I'm personally hesitant to land though due to the sprinkling of test-related cfg! macros and such, though. This seems like it'd be difficult to maintain over time and be a source of pain for changing rustbuild as well.

I agree with this in general but I think the overhead/pain is somewhat worth it as I feel the tests outweigh the pain caused by having the cfg!s. Ideally, we'd find some solution that wouldn't require them, but so far I haven't come up with anything that shows promise. Most of them are related directly to running executables or filesystem related operations, which both seem like something we'd basically need cfg!s for today.
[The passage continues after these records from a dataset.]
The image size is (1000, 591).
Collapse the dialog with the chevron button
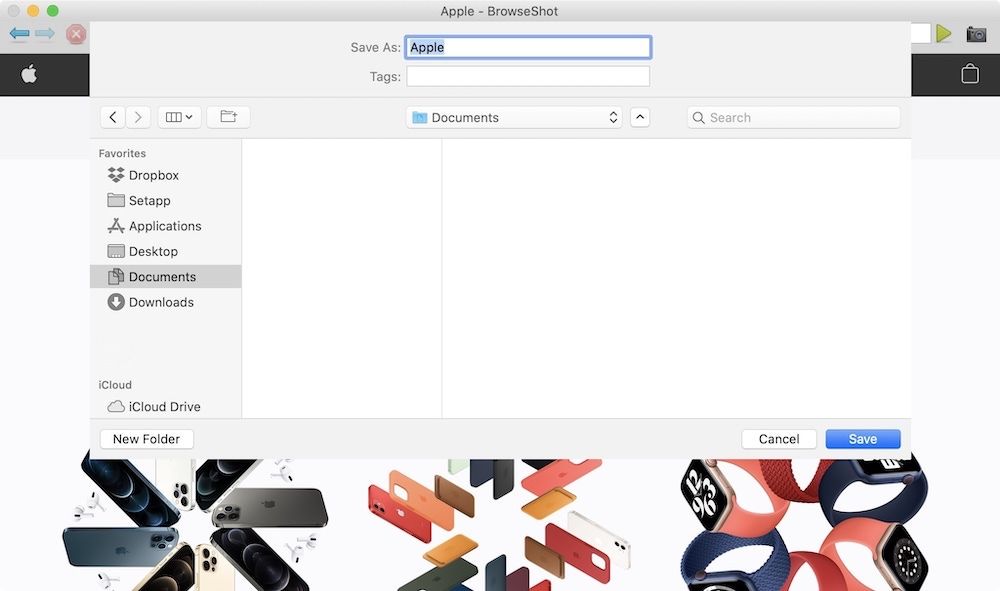click(640, 117)
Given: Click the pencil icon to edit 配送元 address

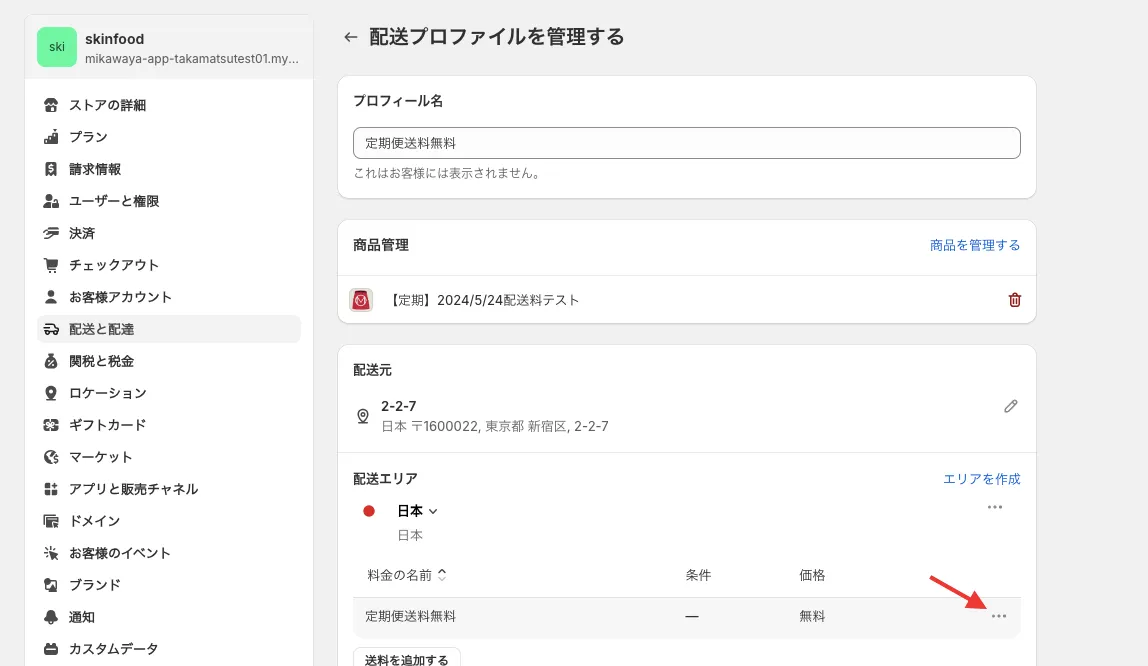Looking at the screenshot, I should pos(1010,406).
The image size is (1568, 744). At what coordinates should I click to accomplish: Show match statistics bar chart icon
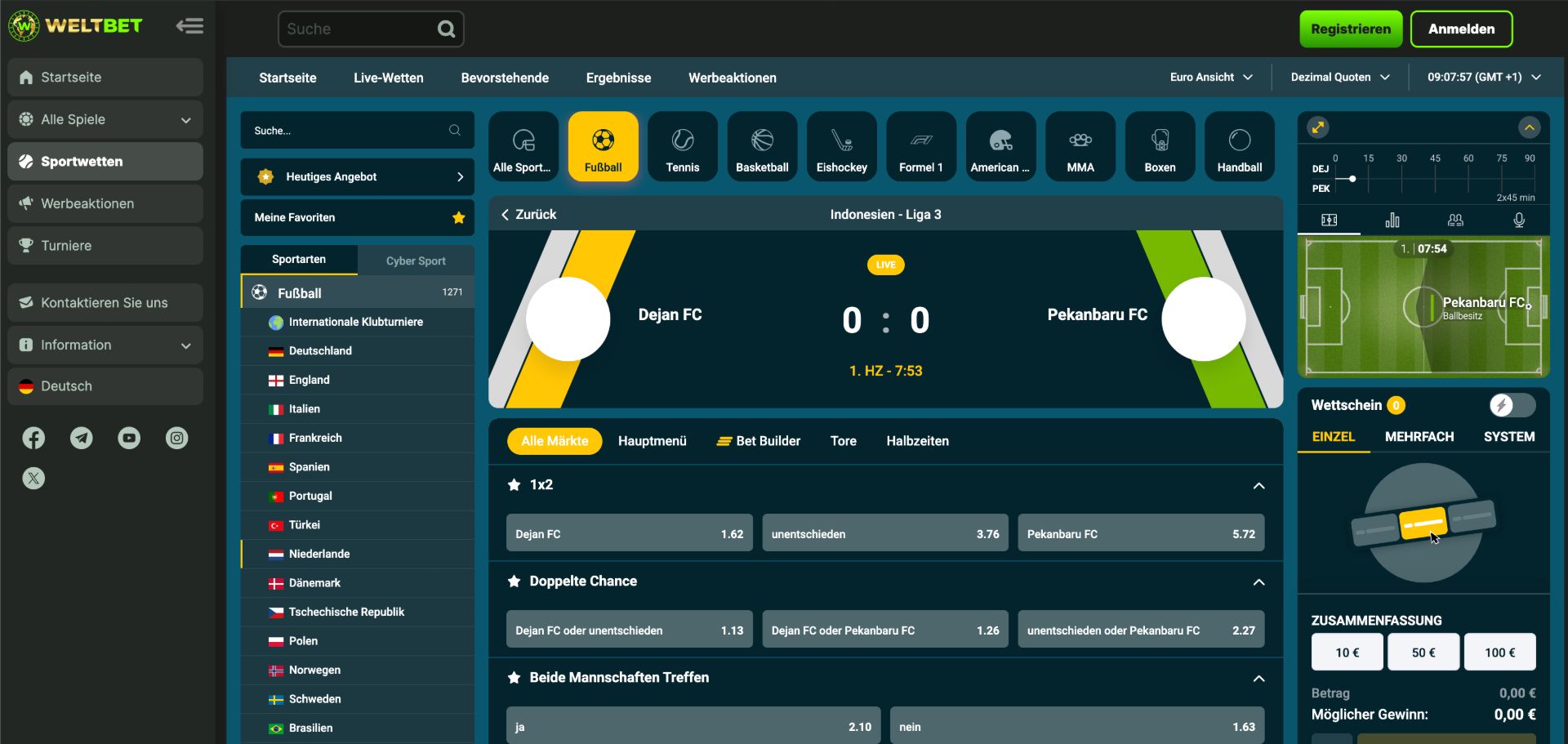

Could we perhaps explore an alternate solution where something like run is stubbed out at a very low level? Ideally the testing here would be as least invasive as possible. Unfortunately though the design here is sort of inherently not-easily-testable...

I'm not entirely sure what you mean by stubbing out run, as that's mostly what this does anyway (the cfg! macros in Steps are in the steps that would be stubbed out, with basically the same relative diff).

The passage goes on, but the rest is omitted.